Tortum ilçesinde yaşayan 5 çocuk babası 78 yaşındaki Zehni Arslan’a, mide sorunları şikayetiyle yaklaşık 2 yıl önce başvurduğu hastanelerde mide kanseri tanısı konularak kemoterapi ve ameliyat önerildi.
Arslan’ın ailesi, hastalarının ileri yaşta ve zayıf olması nedeniyle doktor tavsiyesine uymadı.
Bir süre önce genel sağlık durumu daha da kötüye giden ve bir şey yiyip içemez hale gelen Arslan, Erzurum Şehir Hastanesindeki Onkoloji Cerrahi Kliniğine başvurdu.
Klinik şefi Dr. Mehmet Hamdi Sakarya’nın tetkikleri sonrası Arslan’a 3. evre mide kanseri teşhisi konuldu. Kulakları duymadığı için hastanın yakınlarından ameliyat izni isteyen Sakarya’ya, Arslan’ın çocukları bu onayı vermedi.
Doktorun aileyi ikna etmesiyle ameliyata alınan Arslan, 3 saatlik operasyonla hastalığından kurtuldu.
Dr. Sakarya, AA muhabirine, kusma şikayetiyle hastaneye başvuran Arslan’ın 37,5 kilo olarak kendisine getirildiğini söyledi.

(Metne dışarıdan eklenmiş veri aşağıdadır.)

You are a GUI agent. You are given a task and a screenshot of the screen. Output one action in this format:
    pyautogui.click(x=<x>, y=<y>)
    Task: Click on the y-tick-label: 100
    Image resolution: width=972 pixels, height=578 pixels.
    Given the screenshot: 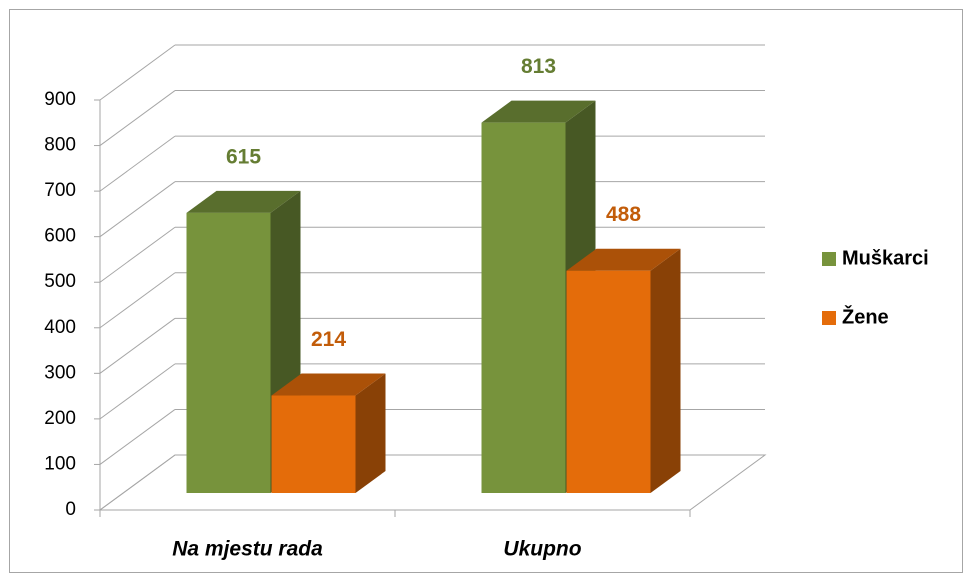 What is the action you would take?
    pyautogui.click(x=60, y=464)
     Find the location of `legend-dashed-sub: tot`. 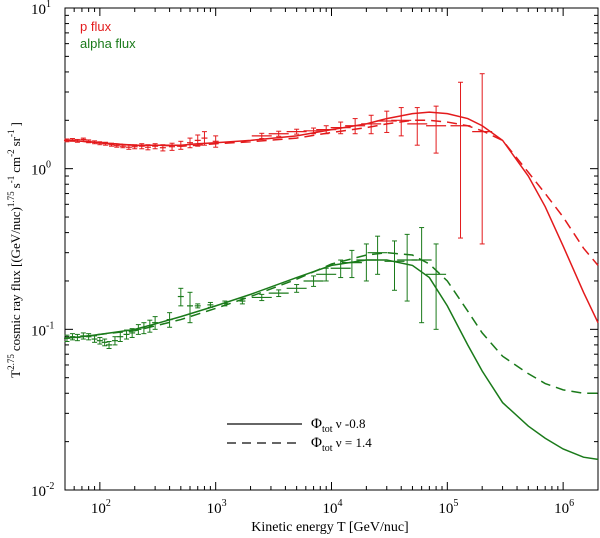

legend-dashed-sub: tot is located at coordinates (328, 448).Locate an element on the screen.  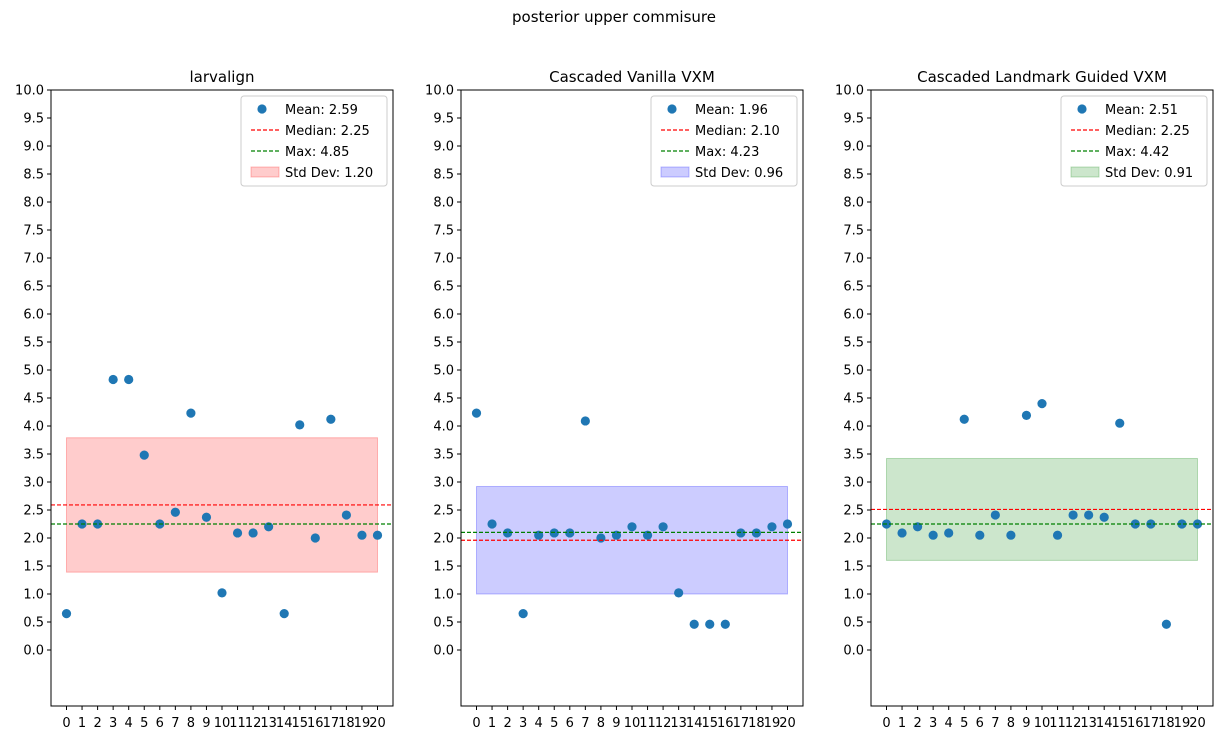
x-tick-label: 15 is located at coordinates (300, 724).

Yakınlarının Arslan’ı hastaneye getirmekten imtina ettiğini anlatan Sakarya, “Yakınlarında Arslan’ın yaşı ve kilosundan dolayı ameliyatı kaldıramaz kanaati vardı. Yakınlarına bu durumun ameliyata engel olmadığını, multidisipliner olarak hastayı değerlendirip ameliyata uygun hale getireceğimizi ve ameliyat sonrası hastanın uzun yıllar sağlıklı yaşayabileceğini söyleyerek, onları ikna ettik.” dedi.

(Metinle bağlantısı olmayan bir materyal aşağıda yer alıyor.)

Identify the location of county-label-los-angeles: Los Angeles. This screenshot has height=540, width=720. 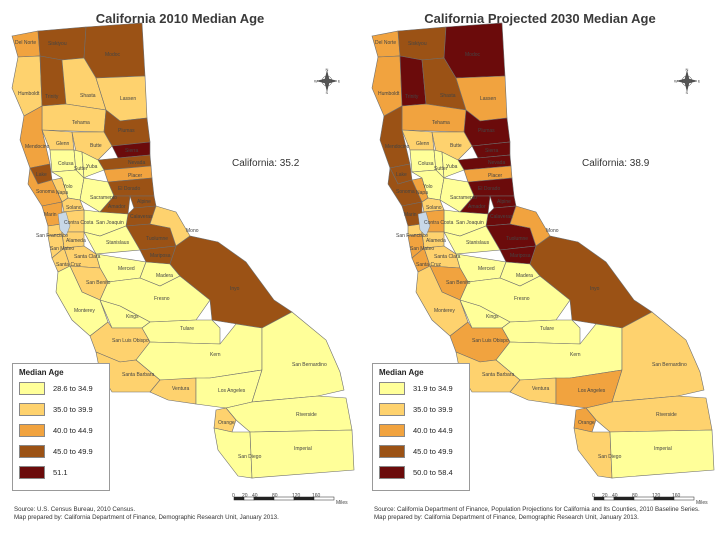
(592, 391).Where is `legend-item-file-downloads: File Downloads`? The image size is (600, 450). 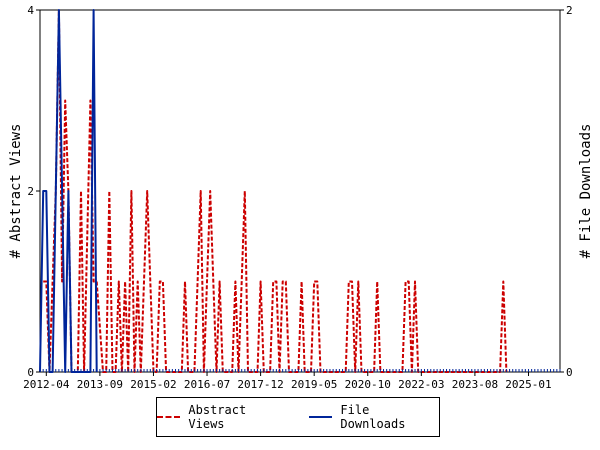
legend-item-file-downloads: File Downloads is located at coordinates (374, 417).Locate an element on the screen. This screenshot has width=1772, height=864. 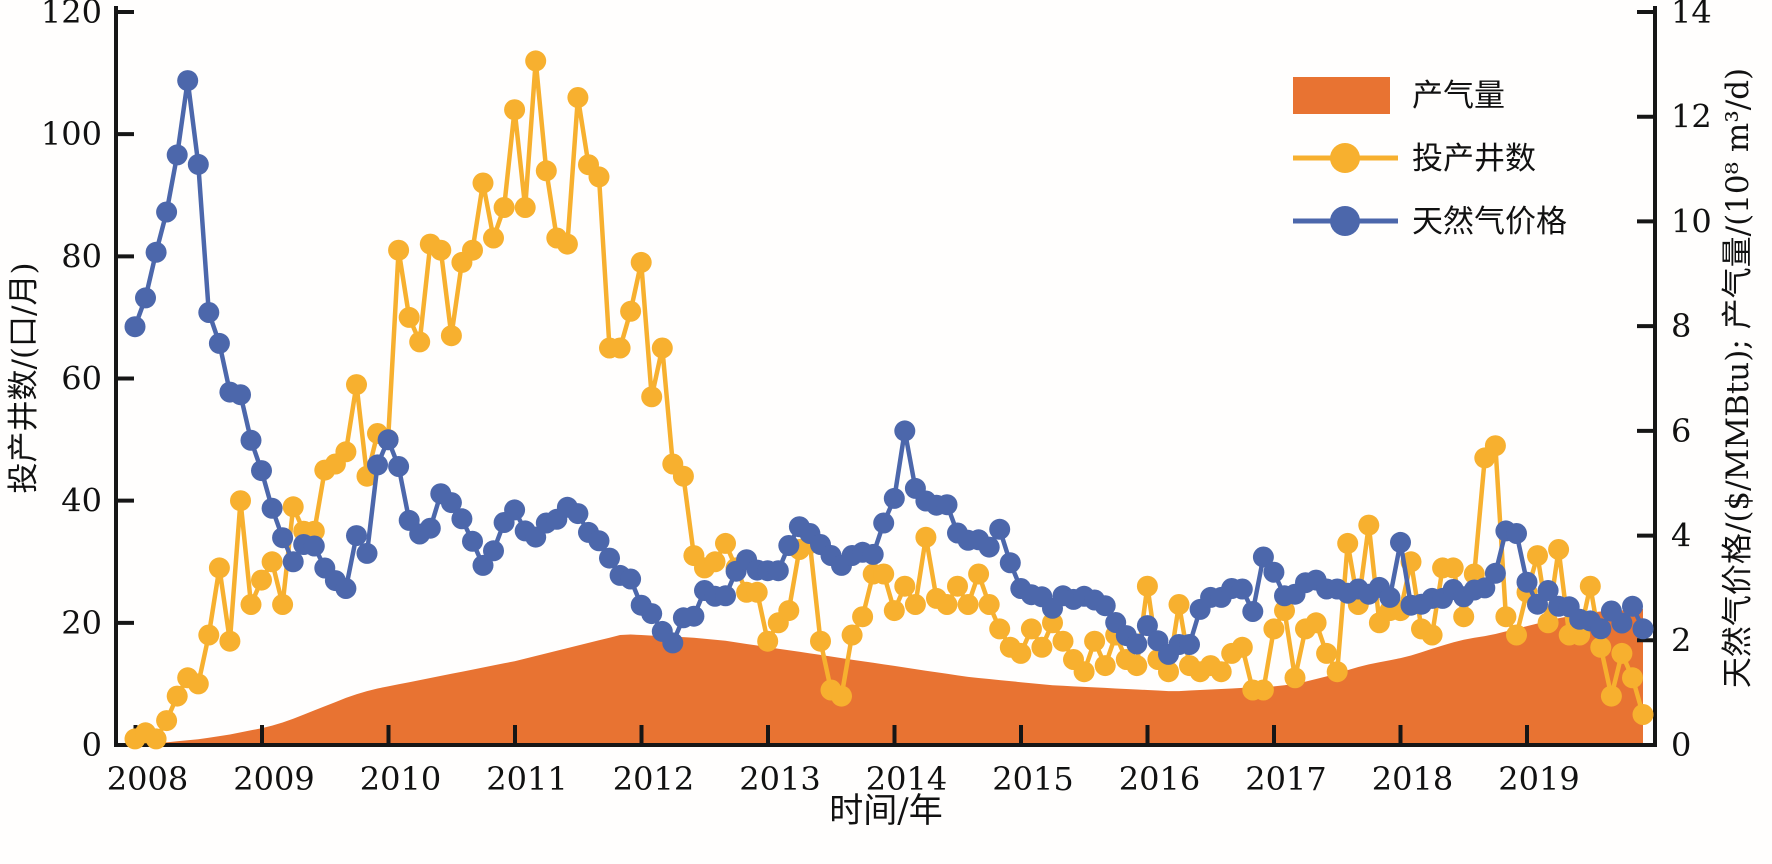
x-axis-year-label: 2017 is located at coordinates (1286, 779).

Sakarya, Arslan’ın çocuklarıyla yaptığı görüşmeler sonucu ameliyatı gerçekleştirdiğini belirterek ameliyat öncesi hastanın yemek yiyemediğini, su içemediğini aktardı.
“Hastamız kilo almaya başladı, yemek yiyip su içebiliyor, dolaşıyor”
Ameliyat öncesi hastanın ağır şekilde kustuğunu ifade eden Sakarya, “Ameliyat sonrası hastamız kilo almaya başladı, yemek yiyip su içebiliyor, ayağa kalkıp dolaşıyor. Evre 3 ya da 4 bile olsa kanser hastalarını tedavi edebiliyoruz. Hastane imkanlarımız ve tıbbi gelişmeler sayesinde çok rahat şekilde kanserle mücadele ediyoruz.” diye konuştu.
İleri evre kanser hastalarının mutlaka cerrah onkologlara muayene edilmesini isteyen Sakarya, erken teşhis ve tedavi açısından bu durumun önemli olduğunu dile getirdi.
Sakarya, kulakları çok zor duyan ve genel sağlık durumu kötü olan hastayla iletişimde zorluk çektiğini anlatarak “Hasta yakınlarına, ‘İnsanlar kendi kaderlerini tayin eder ama anne ve babaları ya da başkaları konusunda hüküm veremezler.’ diyerek ameliyata izin vermemenin vebal olduğunu anlattım. Sağ olsun ikna oldular, hastayı şimdi sağlıklı taburcu edeceğiz.” ifadesini kullandı.
“1 aydan fazla yaşamaz dediler”
Sami Arslan da kanser tanısı konulduğunda çok zayıf olan babasının tedaviyi kaldıramayacağı kanaatinde olduklarını belirtti.
Sonraki zamanlarda babasının yiyip içemez hale geldiğini söyleyen Arslan şunları kaydetti:
“Babamı ilk zamanlar çeşitli hastanelere götürdüğümüzde 1 aydan fazla yaşamaz dediler. Zayıflama artınca Sakarya Hocam’a getirdim. Hocam bizi ikna edince ameliyatı kabul ettik, sağ olsun babamı kurtardı. Ameliyat sonrası çok mutlu olduk, babam daha iyi oldu, yeme içmesi düzeldi. İlk dönemlerde hekimlerin olumsuz konuşması sonucu babamıza yapacak bir şeyin olamayacağı kanaatindeydik. Hamdi Hocam sayesinde babam hayata tutundu. Hastane hizmetleri ve personelinden çok memnunuz. Allah razı olsun.”